INSTRUCTIONS TO FOLLOW: Where the data below contains pictures, omit them; output the rest word for word.

Collected data entries:
■ ■ ■ ■
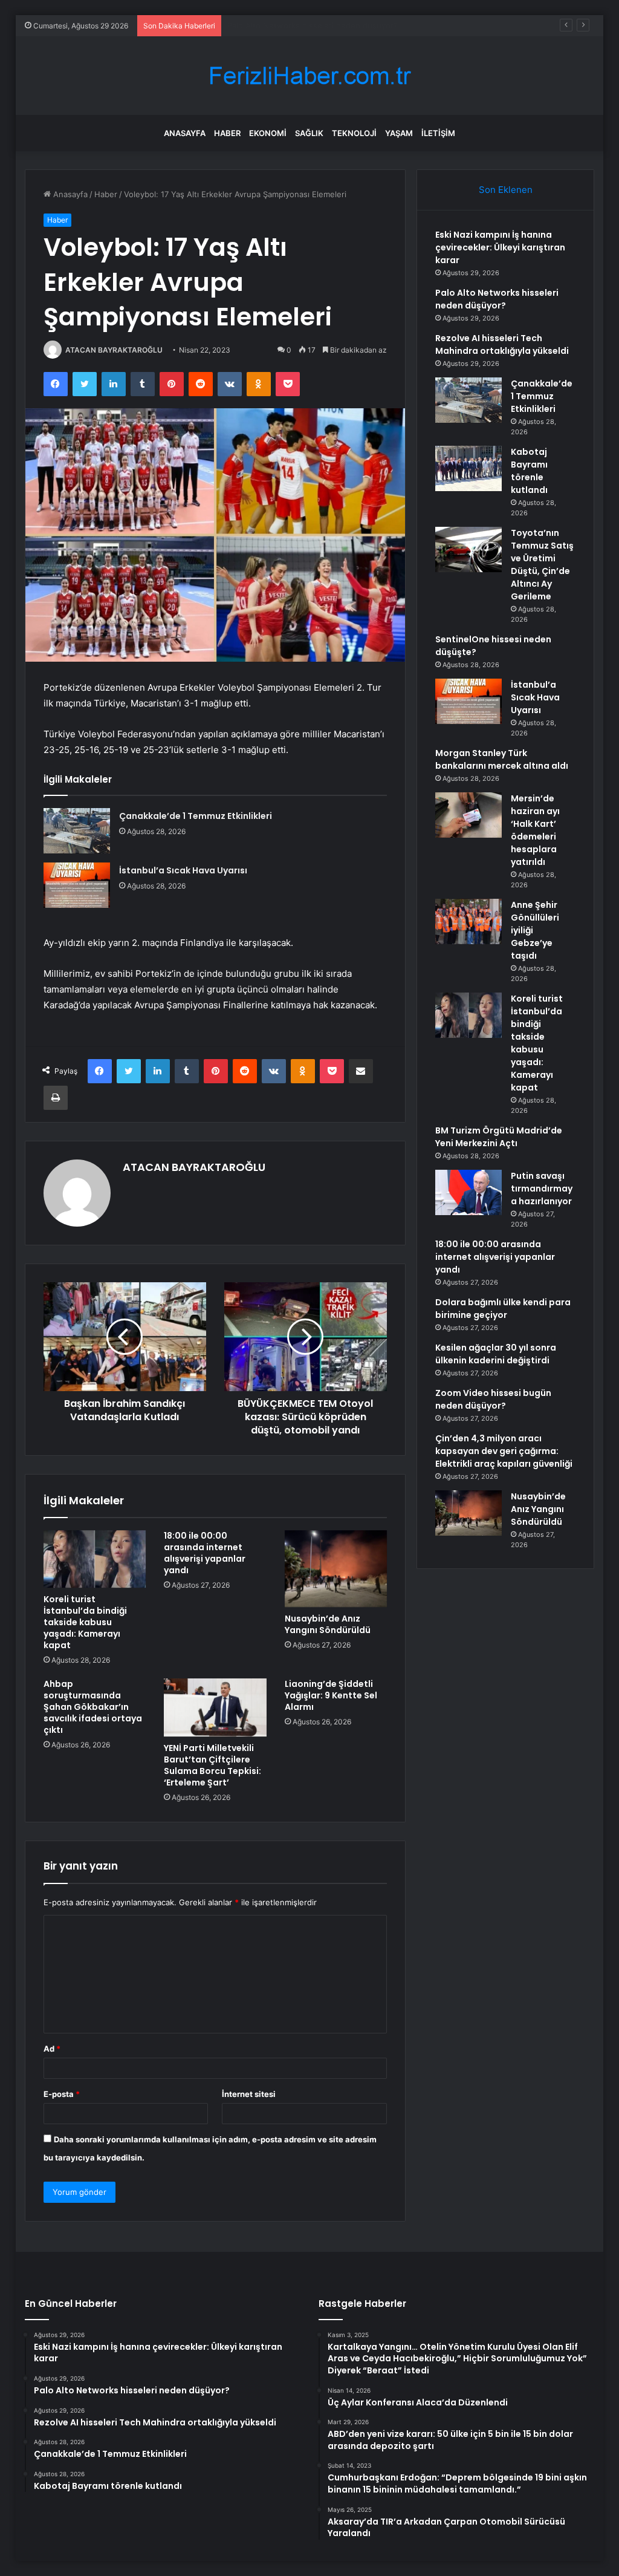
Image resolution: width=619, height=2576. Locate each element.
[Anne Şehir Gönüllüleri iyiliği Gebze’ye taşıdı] (468, 921)
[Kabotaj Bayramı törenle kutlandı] (468, 468)
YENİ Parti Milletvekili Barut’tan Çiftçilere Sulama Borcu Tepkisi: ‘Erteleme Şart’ (212, 1765)
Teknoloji (354, 133)
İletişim (438, 133)
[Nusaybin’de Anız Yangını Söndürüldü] (336, 1568)
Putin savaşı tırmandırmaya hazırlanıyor (541, 1188)
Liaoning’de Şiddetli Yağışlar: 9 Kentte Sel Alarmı (331, 1695)
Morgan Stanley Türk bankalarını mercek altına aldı (501, 759)
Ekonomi (268, 133)
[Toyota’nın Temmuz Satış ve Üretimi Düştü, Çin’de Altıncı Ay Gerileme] (468, 549)
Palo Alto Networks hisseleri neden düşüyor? (497, 299)
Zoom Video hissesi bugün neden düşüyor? (493, 1399)
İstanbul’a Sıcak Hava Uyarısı (183, 870)
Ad (52, 2048)
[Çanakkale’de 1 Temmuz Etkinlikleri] (77, 830)
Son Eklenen (506, 189)
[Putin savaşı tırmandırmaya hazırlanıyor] (468, 1192)
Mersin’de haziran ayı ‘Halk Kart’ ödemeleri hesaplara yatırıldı (535, 830)
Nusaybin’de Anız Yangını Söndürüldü (328, 1624)
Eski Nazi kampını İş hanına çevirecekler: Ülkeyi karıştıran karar (500, 247)
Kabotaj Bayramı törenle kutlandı (529, 471)
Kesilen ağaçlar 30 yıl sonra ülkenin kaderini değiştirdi (495, 1354)
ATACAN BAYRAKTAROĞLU (114, 349)
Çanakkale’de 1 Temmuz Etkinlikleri (195, 816)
■ ■ ■ ■
TASK SOLUTION:
Image resolution: width=619, height=2576. Locate each element.
[Anne Şehir Gönüllüleri iyiliği Gebze’ye taşıdı] (468, 921)
[Kabotaj Bayramı törenle kutlandı] (468, 468)
YENİ Parti Milletvekili Barut’tan Çiftçilere Sulama Borcu Tepkisi: ‘Erteleme Şart’ (212, 1765)
Teknoloji (354, 133)
İletişim (438, 133)
[Nusaybin’de Anız Yangını Söndürüldü] (336, 1568)
Putin savaşı tırmandırmaya hazırlanıyor (541, 1188)
Liaoning’de Şiddetli Yağışlar: 9 Kentte Sel Alarmı (331, 1695)
Morgan Stanley Türk bankalarını mercek altına aldı (501, 759)
Ekonomi (268, 133)
[Toyota’nın Temmuz Satış ve Üretimi Düştü, Çin’de Altıncı Ay Gerileme] (468, 549)
Palo Alto Networks hisseleri neden düşüyor? (497, 299)
Zoom Video hissesi bugün neden düşüyor? (493, 1399)
İstanbul’a Sıcak Hava Uyarısı (183, 870)
Ad (52, 2048)
[Çanakkale’de 1 Temmuz Etkinlikleri] (77, 830)
Son Eklenen (506, 189)
[Putin savaşı tırmandırmaya hazırlanıyor] (468, 1192)
Mersin’de haziran ayı ‘Halk Kart’ ödemeleri hesaplara yatırıldı (535, 830)
Nusaybin’de Anız Yangını Söndürüldü (328, 1624)
Eski Nazi kampını İş hanına çevirecekler: Ülkeyi karıştıran karar (500, 247)
Kabotaj Bayramı törenle kutlandı (529, 471)
Kesilen ağaçlar 30 yıl sonra ülkenin kaderini değiştirdi (495, 1354)
ATACAN BAYRAKTAROĞLU (114, 349)
Çanakkale’de 1 Temmuz Etkinlikleri (195, 816)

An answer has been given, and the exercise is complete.